Saturday, December 11, 2010

So this is what they get up to on Saturday Lunch-times





Saturdays from 8 -12 I have the house to myself. I potter, do the drudgery, catalogue my beer-mat collection - all the usual solitary stuff. However, this Saturday Mr Wong and my sons invited me to see inside their world. They go to Kung Fu class, Piano lessons and worship at the temple of Target or Kmart (I'm far too English to do that, give me Argos any day) and before coming home they stop at the Collins Road Asian Enclave and eat at Bamboo.

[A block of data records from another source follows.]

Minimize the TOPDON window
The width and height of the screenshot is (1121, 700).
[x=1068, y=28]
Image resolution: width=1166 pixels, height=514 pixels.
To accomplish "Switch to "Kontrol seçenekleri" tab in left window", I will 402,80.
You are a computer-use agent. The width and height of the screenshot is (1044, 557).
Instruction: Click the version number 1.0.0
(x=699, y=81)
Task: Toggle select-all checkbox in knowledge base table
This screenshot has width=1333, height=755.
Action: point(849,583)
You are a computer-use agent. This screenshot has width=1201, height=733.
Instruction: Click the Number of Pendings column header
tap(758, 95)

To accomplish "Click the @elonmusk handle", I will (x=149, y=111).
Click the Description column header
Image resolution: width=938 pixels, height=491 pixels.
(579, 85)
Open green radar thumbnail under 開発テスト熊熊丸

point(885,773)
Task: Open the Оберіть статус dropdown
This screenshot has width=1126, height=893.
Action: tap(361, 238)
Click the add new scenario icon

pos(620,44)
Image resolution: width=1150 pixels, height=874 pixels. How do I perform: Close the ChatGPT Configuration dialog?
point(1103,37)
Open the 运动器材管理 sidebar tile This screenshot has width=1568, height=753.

Bamboo - Authentic Singaporean Cuisine. http://www.eatability.com.au/au/perth/bamboo-willetton/map.htm


Now, I go through phases where I can take or leave SE Asian cuisine. I have had more than the fair share alloted to most White Girls and I am very picky about what kind of places I will eat in. For me, the aroma of chicken broth or the sight of a stack of ice cubes in an cold Kopi-Oh does not evoke the same misty-eyed frenzy which affects my husband. A bowl of Heinz Tomato Soup and some Mother's Pride spread with Country Life would get me going, but I digress. Nor will I eat anywhere in which my forearms stick to the plastic table-cloth.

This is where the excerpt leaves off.